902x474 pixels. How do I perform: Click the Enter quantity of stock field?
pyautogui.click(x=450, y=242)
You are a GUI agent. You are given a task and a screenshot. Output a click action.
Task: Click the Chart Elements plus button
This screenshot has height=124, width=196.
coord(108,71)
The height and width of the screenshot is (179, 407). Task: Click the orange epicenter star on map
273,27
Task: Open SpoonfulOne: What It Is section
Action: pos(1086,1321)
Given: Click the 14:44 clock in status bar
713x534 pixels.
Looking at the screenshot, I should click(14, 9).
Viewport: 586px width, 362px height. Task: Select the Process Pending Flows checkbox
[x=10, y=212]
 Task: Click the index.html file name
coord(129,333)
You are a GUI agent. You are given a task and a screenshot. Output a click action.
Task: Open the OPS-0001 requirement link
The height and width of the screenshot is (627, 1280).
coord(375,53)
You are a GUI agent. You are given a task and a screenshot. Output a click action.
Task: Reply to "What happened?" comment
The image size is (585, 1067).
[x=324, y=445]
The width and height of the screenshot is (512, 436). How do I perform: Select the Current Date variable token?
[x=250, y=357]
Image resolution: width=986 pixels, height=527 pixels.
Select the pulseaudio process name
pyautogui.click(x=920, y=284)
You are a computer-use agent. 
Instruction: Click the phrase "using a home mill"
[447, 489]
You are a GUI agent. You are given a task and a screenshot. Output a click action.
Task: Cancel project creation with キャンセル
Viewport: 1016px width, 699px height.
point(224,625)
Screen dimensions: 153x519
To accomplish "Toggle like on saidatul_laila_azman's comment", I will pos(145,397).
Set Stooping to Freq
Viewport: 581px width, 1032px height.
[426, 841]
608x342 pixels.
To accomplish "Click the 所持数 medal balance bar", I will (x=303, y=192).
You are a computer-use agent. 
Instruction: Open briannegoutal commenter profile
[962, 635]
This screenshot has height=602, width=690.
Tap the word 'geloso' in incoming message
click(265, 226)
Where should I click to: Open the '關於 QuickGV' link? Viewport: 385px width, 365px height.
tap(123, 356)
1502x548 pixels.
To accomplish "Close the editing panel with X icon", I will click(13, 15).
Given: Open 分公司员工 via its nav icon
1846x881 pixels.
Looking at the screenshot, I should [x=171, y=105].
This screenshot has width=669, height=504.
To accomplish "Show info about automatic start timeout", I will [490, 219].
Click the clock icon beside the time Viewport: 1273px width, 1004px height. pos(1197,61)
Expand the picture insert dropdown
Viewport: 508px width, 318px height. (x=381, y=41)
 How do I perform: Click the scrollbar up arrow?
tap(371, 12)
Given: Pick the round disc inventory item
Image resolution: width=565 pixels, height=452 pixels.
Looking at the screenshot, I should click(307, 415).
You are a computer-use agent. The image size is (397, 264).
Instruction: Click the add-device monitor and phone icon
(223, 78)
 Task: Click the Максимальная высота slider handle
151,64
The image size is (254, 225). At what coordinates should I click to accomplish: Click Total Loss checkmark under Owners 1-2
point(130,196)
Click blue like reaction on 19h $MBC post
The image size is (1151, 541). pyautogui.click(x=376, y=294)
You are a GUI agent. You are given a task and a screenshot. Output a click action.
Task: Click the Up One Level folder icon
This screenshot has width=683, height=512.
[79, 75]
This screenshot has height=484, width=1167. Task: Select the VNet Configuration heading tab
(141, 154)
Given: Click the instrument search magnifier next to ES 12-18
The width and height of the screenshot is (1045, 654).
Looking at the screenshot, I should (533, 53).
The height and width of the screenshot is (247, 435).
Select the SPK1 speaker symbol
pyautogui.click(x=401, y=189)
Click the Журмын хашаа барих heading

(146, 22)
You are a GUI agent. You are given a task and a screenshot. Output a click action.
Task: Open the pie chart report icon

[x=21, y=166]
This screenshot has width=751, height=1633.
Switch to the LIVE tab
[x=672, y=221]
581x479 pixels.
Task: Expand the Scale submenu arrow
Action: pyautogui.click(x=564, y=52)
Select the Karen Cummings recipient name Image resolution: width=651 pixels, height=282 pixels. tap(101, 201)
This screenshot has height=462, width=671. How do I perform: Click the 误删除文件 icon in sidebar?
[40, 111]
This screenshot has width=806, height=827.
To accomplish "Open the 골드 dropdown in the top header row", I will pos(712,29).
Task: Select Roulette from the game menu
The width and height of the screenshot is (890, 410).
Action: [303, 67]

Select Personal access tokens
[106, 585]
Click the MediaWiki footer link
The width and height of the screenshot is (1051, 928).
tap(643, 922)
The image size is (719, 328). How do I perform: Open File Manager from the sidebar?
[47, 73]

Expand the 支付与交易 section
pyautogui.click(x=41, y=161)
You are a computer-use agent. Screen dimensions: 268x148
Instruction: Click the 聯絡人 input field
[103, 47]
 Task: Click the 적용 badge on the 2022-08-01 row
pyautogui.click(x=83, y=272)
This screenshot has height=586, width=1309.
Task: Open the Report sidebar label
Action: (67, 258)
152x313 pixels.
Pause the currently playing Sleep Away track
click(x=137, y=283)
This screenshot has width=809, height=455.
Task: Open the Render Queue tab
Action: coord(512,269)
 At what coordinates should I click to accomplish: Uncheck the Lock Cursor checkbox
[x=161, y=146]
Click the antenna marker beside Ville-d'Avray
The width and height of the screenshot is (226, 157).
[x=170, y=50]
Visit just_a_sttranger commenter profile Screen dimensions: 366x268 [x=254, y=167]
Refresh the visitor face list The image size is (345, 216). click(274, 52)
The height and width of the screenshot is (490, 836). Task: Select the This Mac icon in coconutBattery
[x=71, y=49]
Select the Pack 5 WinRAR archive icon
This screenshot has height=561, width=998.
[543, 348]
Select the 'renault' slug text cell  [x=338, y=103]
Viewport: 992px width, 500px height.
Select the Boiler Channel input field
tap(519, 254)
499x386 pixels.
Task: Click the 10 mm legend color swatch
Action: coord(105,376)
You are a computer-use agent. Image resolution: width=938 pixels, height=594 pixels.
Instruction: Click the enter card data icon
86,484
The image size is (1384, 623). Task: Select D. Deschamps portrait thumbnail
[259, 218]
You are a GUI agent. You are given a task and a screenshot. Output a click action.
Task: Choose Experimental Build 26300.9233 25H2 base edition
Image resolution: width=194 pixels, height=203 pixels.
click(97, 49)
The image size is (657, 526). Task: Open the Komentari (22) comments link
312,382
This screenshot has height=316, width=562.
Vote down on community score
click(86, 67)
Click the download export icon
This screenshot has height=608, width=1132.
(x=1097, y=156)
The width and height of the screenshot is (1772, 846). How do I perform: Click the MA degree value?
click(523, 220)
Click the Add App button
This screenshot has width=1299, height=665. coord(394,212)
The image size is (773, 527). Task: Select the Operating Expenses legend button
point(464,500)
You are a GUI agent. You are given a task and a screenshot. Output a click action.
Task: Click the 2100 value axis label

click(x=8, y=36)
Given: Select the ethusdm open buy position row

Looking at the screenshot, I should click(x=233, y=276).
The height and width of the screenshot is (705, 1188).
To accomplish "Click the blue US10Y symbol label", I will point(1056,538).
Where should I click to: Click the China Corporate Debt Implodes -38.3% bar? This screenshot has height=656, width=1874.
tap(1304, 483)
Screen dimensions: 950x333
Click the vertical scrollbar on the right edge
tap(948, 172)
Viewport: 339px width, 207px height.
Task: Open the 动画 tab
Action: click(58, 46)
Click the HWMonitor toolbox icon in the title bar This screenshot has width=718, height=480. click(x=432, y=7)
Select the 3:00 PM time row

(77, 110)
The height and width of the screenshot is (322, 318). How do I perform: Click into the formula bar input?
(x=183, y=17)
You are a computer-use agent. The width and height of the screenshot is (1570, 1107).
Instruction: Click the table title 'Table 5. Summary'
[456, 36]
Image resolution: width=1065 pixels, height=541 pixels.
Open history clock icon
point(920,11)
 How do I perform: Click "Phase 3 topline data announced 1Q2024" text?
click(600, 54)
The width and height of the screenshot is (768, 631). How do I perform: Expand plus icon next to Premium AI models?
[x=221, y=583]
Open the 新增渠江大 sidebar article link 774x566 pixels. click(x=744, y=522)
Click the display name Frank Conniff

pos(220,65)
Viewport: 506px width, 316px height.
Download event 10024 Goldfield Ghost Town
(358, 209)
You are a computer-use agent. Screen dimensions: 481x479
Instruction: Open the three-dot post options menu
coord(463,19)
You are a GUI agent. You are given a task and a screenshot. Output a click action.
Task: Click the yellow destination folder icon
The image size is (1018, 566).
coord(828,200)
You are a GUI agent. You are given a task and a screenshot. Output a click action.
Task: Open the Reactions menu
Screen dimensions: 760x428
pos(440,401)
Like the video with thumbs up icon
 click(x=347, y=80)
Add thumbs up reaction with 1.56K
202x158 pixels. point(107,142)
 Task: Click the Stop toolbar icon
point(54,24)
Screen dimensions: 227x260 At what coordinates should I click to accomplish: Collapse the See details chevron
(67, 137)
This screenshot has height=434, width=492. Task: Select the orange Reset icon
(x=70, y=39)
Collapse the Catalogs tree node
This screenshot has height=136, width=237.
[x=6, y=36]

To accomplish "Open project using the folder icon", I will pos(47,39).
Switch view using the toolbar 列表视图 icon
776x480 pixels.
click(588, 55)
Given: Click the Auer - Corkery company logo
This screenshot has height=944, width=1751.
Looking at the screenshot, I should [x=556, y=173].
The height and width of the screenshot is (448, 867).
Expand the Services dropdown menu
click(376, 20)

_ _ _ _ _

Your objective: Pick out the lines above containing the word "folder", then copy them.

Reply to the exercise:
Task: Click the Up One Level folder icon
Task: Click the yellow destination folder icon
To accomplish "Open project using the folder icon", I will pos(47,39).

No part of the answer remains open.